*WORK TO DO:* Reproduce each of the entries that follow, line for line and without any alteration.

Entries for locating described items

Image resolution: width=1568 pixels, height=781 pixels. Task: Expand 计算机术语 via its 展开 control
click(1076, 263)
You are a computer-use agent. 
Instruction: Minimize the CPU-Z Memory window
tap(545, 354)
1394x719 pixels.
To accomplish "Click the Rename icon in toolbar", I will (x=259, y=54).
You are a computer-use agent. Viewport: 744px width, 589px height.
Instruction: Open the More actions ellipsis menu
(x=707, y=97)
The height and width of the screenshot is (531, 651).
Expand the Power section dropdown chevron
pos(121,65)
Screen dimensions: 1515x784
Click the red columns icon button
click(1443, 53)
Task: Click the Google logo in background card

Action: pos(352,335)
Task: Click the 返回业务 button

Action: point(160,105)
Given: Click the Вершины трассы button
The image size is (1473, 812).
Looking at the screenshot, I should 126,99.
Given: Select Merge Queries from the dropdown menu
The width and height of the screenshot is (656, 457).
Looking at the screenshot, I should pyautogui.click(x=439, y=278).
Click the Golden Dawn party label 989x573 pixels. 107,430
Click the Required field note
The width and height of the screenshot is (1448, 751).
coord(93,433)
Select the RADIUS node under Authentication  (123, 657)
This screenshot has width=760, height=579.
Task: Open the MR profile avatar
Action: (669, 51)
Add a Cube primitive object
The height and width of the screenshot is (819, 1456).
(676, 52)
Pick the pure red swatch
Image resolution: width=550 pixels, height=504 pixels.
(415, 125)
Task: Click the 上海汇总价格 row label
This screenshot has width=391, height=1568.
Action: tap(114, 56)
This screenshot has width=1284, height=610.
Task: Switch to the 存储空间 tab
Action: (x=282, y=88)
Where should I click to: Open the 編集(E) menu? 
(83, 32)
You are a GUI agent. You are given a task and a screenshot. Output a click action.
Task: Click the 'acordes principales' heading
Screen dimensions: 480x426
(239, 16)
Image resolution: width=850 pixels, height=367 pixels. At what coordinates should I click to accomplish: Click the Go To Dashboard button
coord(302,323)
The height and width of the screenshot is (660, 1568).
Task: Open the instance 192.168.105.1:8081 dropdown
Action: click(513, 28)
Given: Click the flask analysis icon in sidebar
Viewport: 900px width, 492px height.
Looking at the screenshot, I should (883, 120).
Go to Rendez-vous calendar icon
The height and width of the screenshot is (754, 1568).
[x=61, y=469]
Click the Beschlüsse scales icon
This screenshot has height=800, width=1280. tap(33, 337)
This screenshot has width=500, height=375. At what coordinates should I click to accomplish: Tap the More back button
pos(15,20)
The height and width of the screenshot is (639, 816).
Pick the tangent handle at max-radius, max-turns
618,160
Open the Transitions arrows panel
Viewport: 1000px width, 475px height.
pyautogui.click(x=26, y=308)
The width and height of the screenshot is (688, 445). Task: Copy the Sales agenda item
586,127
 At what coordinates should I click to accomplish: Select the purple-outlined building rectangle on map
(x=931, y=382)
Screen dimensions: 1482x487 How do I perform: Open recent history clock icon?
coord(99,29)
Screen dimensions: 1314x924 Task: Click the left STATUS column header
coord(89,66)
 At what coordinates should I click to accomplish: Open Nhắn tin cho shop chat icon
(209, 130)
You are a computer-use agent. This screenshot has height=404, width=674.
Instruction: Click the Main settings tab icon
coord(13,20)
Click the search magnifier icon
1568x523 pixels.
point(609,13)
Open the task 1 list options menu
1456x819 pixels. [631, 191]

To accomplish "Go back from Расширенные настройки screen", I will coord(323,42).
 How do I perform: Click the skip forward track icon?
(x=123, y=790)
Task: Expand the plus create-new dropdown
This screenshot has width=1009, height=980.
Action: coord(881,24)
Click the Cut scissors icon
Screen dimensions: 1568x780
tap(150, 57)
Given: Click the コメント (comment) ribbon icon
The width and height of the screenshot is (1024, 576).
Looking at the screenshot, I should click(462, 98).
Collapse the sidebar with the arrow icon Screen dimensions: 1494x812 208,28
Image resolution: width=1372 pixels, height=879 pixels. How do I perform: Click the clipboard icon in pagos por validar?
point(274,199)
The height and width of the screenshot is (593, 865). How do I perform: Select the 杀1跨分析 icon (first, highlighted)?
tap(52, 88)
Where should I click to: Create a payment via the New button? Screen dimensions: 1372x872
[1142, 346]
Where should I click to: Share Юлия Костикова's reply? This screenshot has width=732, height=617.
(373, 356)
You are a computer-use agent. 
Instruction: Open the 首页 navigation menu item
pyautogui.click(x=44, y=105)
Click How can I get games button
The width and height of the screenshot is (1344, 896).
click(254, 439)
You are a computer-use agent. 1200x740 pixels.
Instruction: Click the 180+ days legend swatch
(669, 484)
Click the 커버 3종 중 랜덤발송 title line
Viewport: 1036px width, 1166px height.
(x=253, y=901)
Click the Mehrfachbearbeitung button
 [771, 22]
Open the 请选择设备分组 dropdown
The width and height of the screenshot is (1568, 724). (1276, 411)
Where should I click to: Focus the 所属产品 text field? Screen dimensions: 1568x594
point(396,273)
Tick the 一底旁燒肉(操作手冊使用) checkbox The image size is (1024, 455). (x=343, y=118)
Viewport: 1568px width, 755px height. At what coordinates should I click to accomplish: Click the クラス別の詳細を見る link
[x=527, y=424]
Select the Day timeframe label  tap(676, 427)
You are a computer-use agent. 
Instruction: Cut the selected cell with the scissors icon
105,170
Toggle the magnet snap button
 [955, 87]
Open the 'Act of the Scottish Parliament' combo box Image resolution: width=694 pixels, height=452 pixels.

*TASK ANSWER:*
Image resolution: width=1568 pixels, height=781 pixels. Task: Expand 计算机术语 via its 展开 control
click(1076, 263)
You are a computer-use agent. 
Instruction: Minimize the CPU-Z Memory window
tap(545, 354)
1394x719 pixels.
To accomplish "Click the Rename icon in toolbar", I will (x=259, y=54).
You are a computer-use agent. Viewport: 744px width, 589px height.
Instruction: Open the More actions ellipsis menu
(x=707, y=97)
The height and width of the screenshot is (531, 651).
Expand the Power section dropdown chevron
pos(121,65)
Screen dimensions: 1515x784
Click the red columns icon button
click(1443, 53)
Task: Click the Google logo in background card

Action: pos(352,335)
Task: Click the 返回业务 button

Action: point(160,105)
Given: Click the Вершины трассы button
The image size is (1473, 812).
Looking at the screenshot, I should 126,99.
Given: Select Merge Queries from the dropdown menu
The width and height of the screenshot is (656, 457).
Looking at the screenshot, I should pyautogui.click(x=439, y=278).
Click the Golden Dawn party label 989x573 pixels. 107,430
Click the Required field note
The width and height of the screenshot is (1448, 751).
coord(93,433)
Select the RADIUS node under Authentication  (123, 657)
This screenshot has width=760, height=579.
Task: Open the MR profile avatar
Action: (669, 51)
Add a Cube primitive object
The height and width of the screenshot is (819, 1456).
(676, 52)
Pick the pure red swatch
Image resolution: width=550 pixels, height=504 pixels.
(415, 125)
Task: Click the 上海汇总价格 row label
This screenshot has width=391, height=1568.
Action: tap(114, 56)
This screenshot has width=1284, height=610.
Task: Switch to the 存储空间 tab
Action: (x=282, y=88)
Where should I click to: Open the 編集(E) menu? 
(83, 32)
You are a GUI agent. You are given a task and a screenshot. Output a click action.
Task: Click the 'acordes principales' heading
Screen dimensions: 480x426
(239, 16)
Image resolution: width=850 pixels, height=367 pixels. At what coordinates should I click to accomplish: Click the Go To Dashboard button
coord(302,323)
The height and width of the screenshot is (660, 1568).
Task: Open the instance 192.168.105.1:8081 dropdown
Action: click(513, 28)
Given: Click the flask analysis icon in sidebar
Viewport: 900px width, 492px height.
Looking at the screenshot, I should (883, 120).
Go to Rendez-vous calendar icon
The height and width of the screenshot is (754, 1568).
[x=61, y=469]
Click the Beschlüsse scales icon
This screenshot has height=800, width=1280. tap(33, 337)
This screenshot has width=500, height=375. At what coordinates should I click to accomplish: Tap the More back button
pos(15,20)
The height and width of the screenshot is (639, 816).
Pick the tangent handle at max-radius, max-turns
618,160
Open the Transitions arrows panel
Viewport: 1000px width, 475px height.
pyautogui.click(x=26, y=308)
The width and height of the screenshot is (688, 445). Task: Copy the Sales agenda item
586,127
 At what coordinates should I click to accomplish: Select the purple-outlined building rectangle on map
(x=931, y=382)
Screen dimensions: 1482x487 How do I perform: Open recent history clock icon?
coord(99,29)
Screen dimensions: 1314x924 Task: Click the left STATUS column header
coord(89,66)
 At what coordinates should I click to accomplish: Open Nhắn tin cho shop chat icon
(209, 130)
You are a computer-use agent. This screenshot has height=404, width=674.
Instruction: Click the Main settings tab icon
coord(13,20)
Click the search magnifier icon
1568x523 pixels.
point(609,13)
Open the task 1 list options menu
1456x819 pixels. [631, 191]

To accomplish "Go back from Расширенные настройки screen", I will coord(323,42).
 How do I perform: Click the skip forward track icon?
(x=123, y=790)
Task: Expand the plus create-new dropdown
This screenshot has width=1009, height=980.
Action: coord(881,24)
Click the Cut scissors icon
Screen dimensions: 1568x780
tap(150, 57)
Given: Click the コメント (comment) ribbon icon
The width and height of the screenshot is (1024, 576).
Looking at the screenshot, I should click(462, 98).
Collapse the sidebar with the arrow icon Screen dimensions: 1494x812 208,28
Image resolution: width=1372 pixels, height=879 pixels. How do I perform: Click the clipboard icon in pagos por validar?
point(274,199)
The height and width of the screenshot is (593, 865). How do I perform: Select the 杀1跨分析 icon (first, highlighted)?
tap(52, 88)
Where should I click to: Create a payment via the New button? Screen dimensions: 1372x872
[1142, 346]
Where should I click to: Share Юлия Костикова's reply? This screenshot has width=732, height=617.
(373, 356)
You are a computer-use agent. 
Instruction: Open the 首页 navigation menu item
pyautogui.click(x=44, y=105)
Click How can I get games button
The width and height of the screenshot is (1344, 896).
click(254, 439)
You are a computer-use agent. 1200x740 pixels.
Instruction: Click the 180+ days legend swatch
(669, 484)
Click the 커버 3종 중 랜덤발송 title line
Viewport: 1036px width, 1166px height.
(x=253, y=901)
Click the Mehrfachbearbeitung button
 [771, 22]
Open the 请选择设备分组 dropdown
The width and height of the screenshot is (1568, 724). (1276, 411)
Where should I click to: Focus the 所属产品 text field? Screen dimensions: 1568x594
point(396,273)
Tick the 一底旁燒肉(操作手冊使用) checkbox The image size is (1024, 455). (x=343, y=118)
Viewport: 1568px width, 755px height. At what coordinates should I click to accomplish: Click the クラス別の詳細を見る link
[x=527, y=424]
Select the Day timeframe label  tap(676, 427)
You are a computer-use agent. 
Instruction: Cut the selected cell with the scissors icon
105,170
Toggle the magnet snap button
 [955, 87]
Open the 'Act of the Scottish Parliament' combo box Image resolution: width=694 pixels, height=452 pixels.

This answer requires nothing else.